Parametric vs. historical estimates • The parametric ES curve runs above the historical one: we need less data to have a solution when the risk is estimated parametrically than when we use raw historical data. It seems as if we had some additional information in the parametric approach. • Where does this information come from? • It is injected into the calculation by fitting the data to an independently chosen probability distribution.
Adding linear constraints In practice, portfolio optimization is always subject to some constraints on the allowed range of the weights, such as a ban on short selling and/or limits on various assets, industrial sectors, regions, etc. These constraints restrict the region over which the optimum is sought to a finite volume where no infinite fluctuations can appear. One might then think that under such constraints the instability discussed above disappears completely.
This is not so. If we work in the vicinity of the phase boundary, sample to sample fluctuations in the weights will still be large, but the constraints will prevent the solution from running away to infinity. Instead, it will stick to the „walls” of the allowed region. • For example, for a ban on short selling (wi > 0) these walls will be the coordinate planes, and as N/T increases more and more of the weights will become zero. This phenomenon is well known in portfolio optimization. (B. Scherer, R. D. Martin, Introduction to Modern Portflio Optimization with NUOPT and S-PLUS,Springer, New York (2005))
This spontaneous reduction of diversification is entirely due to estimation error and does not reflect any real structure of the objective function. • In addition, for the next sample a completely different set of weights will become zero – the solution keeps jumping about on the walls of the allowed region. • Clearly, in this situation the solution reflects the structure of the limit system, rather than that of the market. Therefore, whenever we are working in or close to the unstable region (which is almost always), the constraints only mask rather than cure the instability.
The promise of machine learning • Complex optimization, classification, etc. problems suffer from high dimensionality and data parsimony in the same way as portfolio selection does. • Modern statistics (statistical learning theory) has developed powerful regularization methods to deal with this difficulty. • Application of these methods in a portfolio context offers a well-established, systematic approach : • S. Still and I. Kondor: Regularizing Portfolio Optimization, http://lanl.arxiv.org/abs/0911.1694, to appear in New Journal of Physics
Closing remarks Given the nature of the portfolio optimization task, one will typically work in that region of parameter space where sample fluctuations are large.
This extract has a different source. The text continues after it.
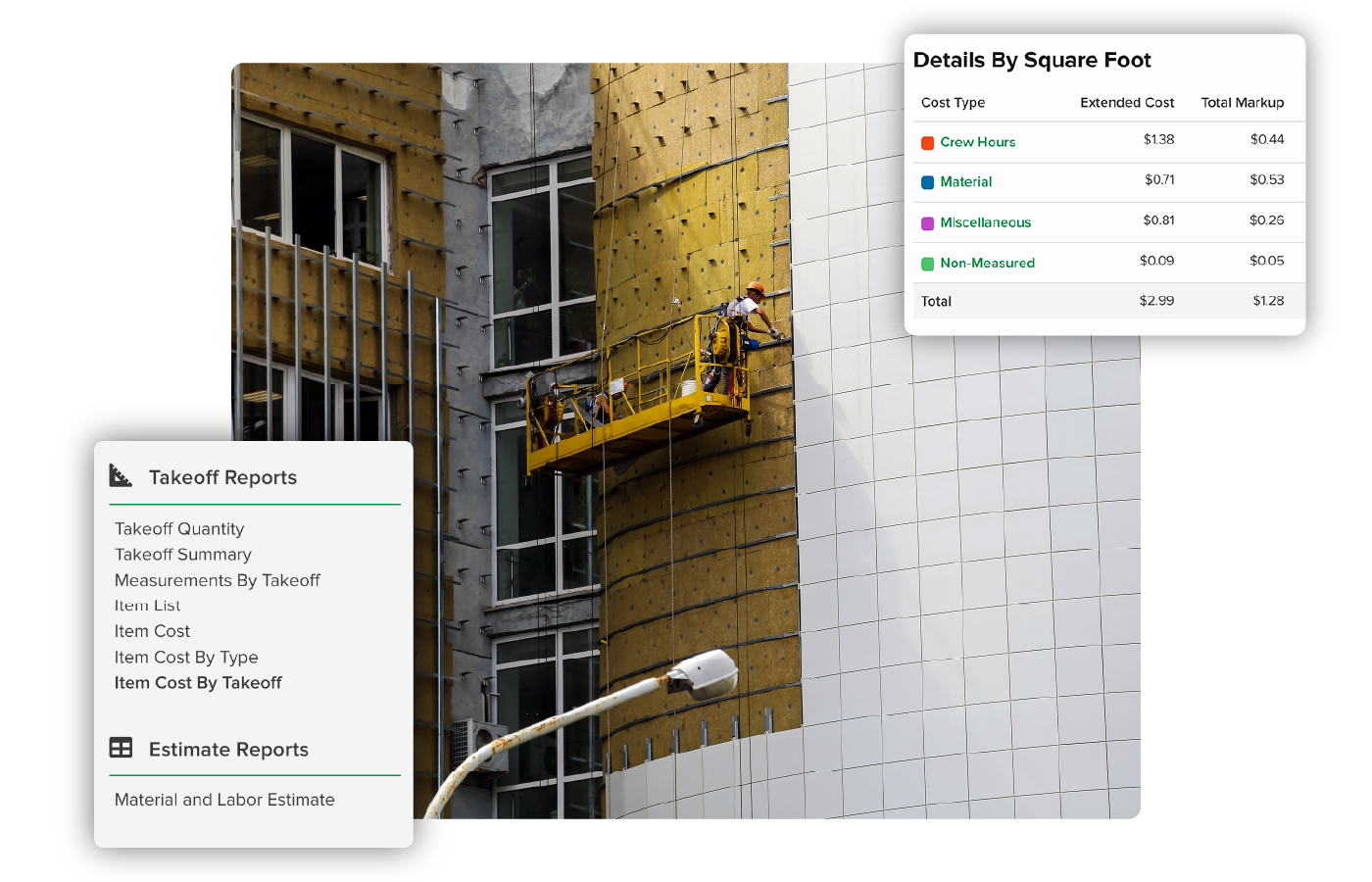
Task: Click the blue Material color swatch
Action: coord(927,182)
Since the critical point where these fluctuations diverge depends on the risk measure, the confidence level, and on the method of estimation, one must be aware of how close one’s working point is to the critical boundary, otherwise one will be grossly misled by the unstable algorithm.
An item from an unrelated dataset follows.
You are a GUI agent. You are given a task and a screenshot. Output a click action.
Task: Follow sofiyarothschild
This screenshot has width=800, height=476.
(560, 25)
The merit of downside risk measures is that they ignore positive fluctuations that are not supposed to scare investors. We find it most remarkable that the very same downside risk measures display the instability described here which is basically due to a false arbitrage alert and may induce an investor to take very large positions on the basis of fragile information stemming from finite samples. In a way, the global financial crisis was a macroscopic example of such a folly.